PROVIDED DATA:
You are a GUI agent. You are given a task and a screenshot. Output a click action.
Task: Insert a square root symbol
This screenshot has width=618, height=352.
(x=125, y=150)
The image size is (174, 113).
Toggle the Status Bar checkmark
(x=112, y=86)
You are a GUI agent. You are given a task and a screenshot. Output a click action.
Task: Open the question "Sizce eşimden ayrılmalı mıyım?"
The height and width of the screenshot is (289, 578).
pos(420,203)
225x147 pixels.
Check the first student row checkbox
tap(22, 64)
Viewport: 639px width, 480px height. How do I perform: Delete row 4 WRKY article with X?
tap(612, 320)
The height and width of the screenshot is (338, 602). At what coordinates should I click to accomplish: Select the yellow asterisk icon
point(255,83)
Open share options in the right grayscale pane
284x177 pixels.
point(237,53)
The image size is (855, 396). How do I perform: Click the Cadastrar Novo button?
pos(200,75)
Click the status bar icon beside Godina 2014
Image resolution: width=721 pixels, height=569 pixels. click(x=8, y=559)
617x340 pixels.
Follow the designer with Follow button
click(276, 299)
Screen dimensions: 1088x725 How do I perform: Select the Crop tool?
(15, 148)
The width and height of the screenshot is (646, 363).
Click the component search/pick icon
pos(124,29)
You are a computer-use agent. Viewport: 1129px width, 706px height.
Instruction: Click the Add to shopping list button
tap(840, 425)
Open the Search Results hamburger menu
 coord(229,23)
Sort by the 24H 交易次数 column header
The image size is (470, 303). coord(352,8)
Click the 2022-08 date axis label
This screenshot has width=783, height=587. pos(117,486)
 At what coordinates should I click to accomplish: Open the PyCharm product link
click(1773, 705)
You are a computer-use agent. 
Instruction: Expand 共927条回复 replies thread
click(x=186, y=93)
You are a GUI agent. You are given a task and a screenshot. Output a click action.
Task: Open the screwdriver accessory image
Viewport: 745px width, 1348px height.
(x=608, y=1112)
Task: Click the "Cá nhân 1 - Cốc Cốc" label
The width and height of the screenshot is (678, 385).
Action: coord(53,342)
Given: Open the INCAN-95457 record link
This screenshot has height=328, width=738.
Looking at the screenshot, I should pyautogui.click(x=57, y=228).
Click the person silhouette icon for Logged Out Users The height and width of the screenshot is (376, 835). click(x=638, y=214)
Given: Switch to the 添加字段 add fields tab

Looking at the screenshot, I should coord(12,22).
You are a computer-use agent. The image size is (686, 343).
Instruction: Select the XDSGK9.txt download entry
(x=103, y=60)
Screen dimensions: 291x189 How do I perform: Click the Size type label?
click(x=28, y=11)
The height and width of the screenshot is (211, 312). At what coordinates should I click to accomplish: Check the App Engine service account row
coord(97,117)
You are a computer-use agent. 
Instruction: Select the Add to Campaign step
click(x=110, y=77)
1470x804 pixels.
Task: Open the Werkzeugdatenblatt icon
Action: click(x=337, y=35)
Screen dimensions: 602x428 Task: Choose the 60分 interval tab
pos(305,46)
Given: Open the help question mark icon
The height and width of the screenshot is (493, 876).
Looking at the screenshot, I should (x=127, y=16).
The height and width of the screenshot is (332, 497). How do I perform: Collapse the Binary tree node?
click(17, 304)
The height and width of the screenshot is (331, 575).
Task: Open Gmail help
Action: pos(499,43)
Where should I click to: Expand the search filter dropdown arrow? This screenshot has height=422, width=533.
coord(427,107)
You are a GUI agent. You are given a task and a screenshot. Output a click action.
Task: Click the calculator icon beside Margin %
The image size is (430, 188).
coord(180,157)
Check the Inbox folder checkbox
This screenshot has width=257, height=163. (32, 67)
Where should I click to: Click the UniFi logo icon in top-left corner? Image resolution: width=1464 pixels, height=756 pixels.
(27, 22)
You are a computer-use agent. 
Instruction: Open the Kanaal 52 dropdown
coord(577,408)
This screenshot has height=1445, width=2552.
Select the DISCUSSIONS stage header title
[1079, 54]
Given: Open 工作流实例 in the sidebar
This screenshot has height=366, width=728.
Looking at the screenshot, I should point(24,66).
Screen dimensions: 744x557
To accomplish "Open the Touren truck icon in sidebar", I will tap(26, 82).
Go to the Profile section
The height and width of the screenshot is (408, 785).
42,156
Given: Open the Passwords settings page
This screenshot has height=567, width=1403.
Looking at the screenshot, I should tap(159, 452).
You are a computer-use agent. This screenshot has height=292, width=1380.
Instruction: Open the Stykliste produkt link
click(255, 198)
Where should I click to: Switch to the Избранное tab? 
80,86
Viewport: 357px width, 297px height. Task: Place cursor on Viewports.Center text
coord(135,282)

PROMPT:
Output an exact copy of the lines from the one holding "Where should I click to: Switch" to the last line of the data, inclusive, and nothing beyond that range.

OUTPUT FOR THIS EXERCISE:
Where should I click to: Switch to the Избранное tab? 
80,86
Viewport: 357px width, 297px height. Task: Place cursor on Viewports.Center text
coord(135,282)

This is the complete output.